Friday, November 1, 2013

Diana Movie Review

Naomi Watts and Naveen Andrews (r) in Diana

Queen of Hearts and Mr. Wonderful Sitting in a Tree
by Natalie Lylo (new critic)

Oliver Hirschbiegel’s Diana does not whisk audiences back to the nineties in a touching and realistic portrayal of the princess’s final years. It does not expose a timeless and tragic, Romeo and Juliet-esque romance. It does not inspire nostalgia or garner heartbreaking sentiment toward the title character and her lover. Surely, this was Hirschbiegel’s goal; but he certainly does not succeed.

Instead, Diana teeters on the brink of achieving the impossible. It crafts an almost unlikable Princess Diana (Naomi Watts.) If this film makes one of the most beloved historical figures of all-time appear aggravating, one can only imagine what it does to her lover. Hasnat Khan (Lost’s Naveen Andrews) is awkward, stiff, robotic and unconvincing. Diana is unlikable. Hasnat is unlikable. Truly, they don’t even seem to like each other.

Diana traces the unlikely romance between this princess and doctor over two years, and across several countries. It opens on D-Day (so to speak) and quickly flashes back two years to Diana at her breaking point, after the dissolution of her marriage. She is left brokenhearted by a cheating Prince Charles and the harshness of the media; but soon finds herself in the hands of a heart surgeon. Fancy that.

Their relationship launches into a sickening and highly melodramatic roller coaster ride. One moment Diana wears a wig, eats hamburgers, listens to jazz and travels abroad for Hasnat. The next moment, they fight hysterically—often in the rain, to top it off.

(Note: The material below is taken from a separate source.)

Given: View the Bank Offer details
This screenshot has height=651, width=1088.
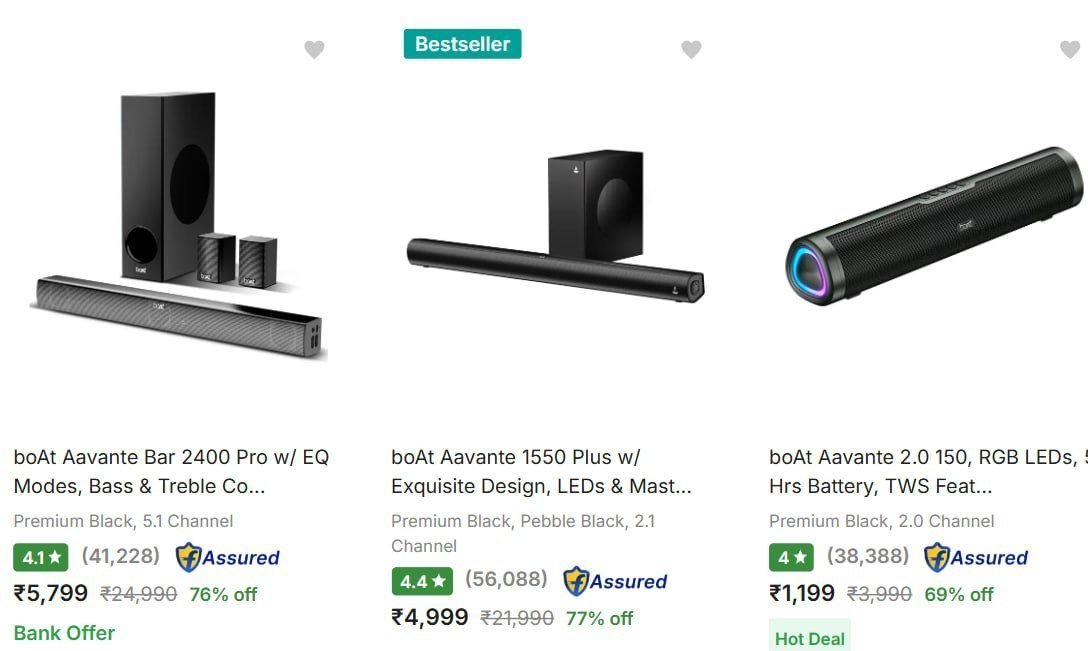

The few relatively shining moments of the film occur when Diana is in complete isolation. We see her in an opulent opera house, completely alone. She is on a run, surrounded by miles of green. She is often alone in her palace, staring into a mirror. These solitary scenes hint at the tortured Diana, we long to understand.

But, this glimmer of substance is quickly overshadowed by a load of romantic comedy clichés. Sadly, they are not funny or convincingly romantic. Diana appears to regress throughout the affair as she becomes increasingly childlike and frankly, annoying. She takes Hasnat to a place in London she dramatically deems the “end of the kingdom,” and precedes to throw critters down his shirt, before racing him back to their car. It's like watching a high school (or even middle school) “romance” unfold.

All the while, Hasnat finds himself trapped within the quintessential melodramatic question—can you truly have it all? Can you have both romance and a career? This is the kind of crisis you find at the center of a soap opera. His over-the-top, inconsistent lines like “There is no future here!” followed by, “I can’t live without you!” follow this operatic suit.

If there were a checklist of cheesiness, Diana would fill each box. There are cringe-worthy love lines, slow motion panning of the lovers in bed, and soundtrack music at all the predictable places. Each scene flashes in, and fades out before anything is fully developed. It approaches something real, then quickly shies away and transports us to a different country or time. So we are left with nothing—or as the film would say, “rubbish.”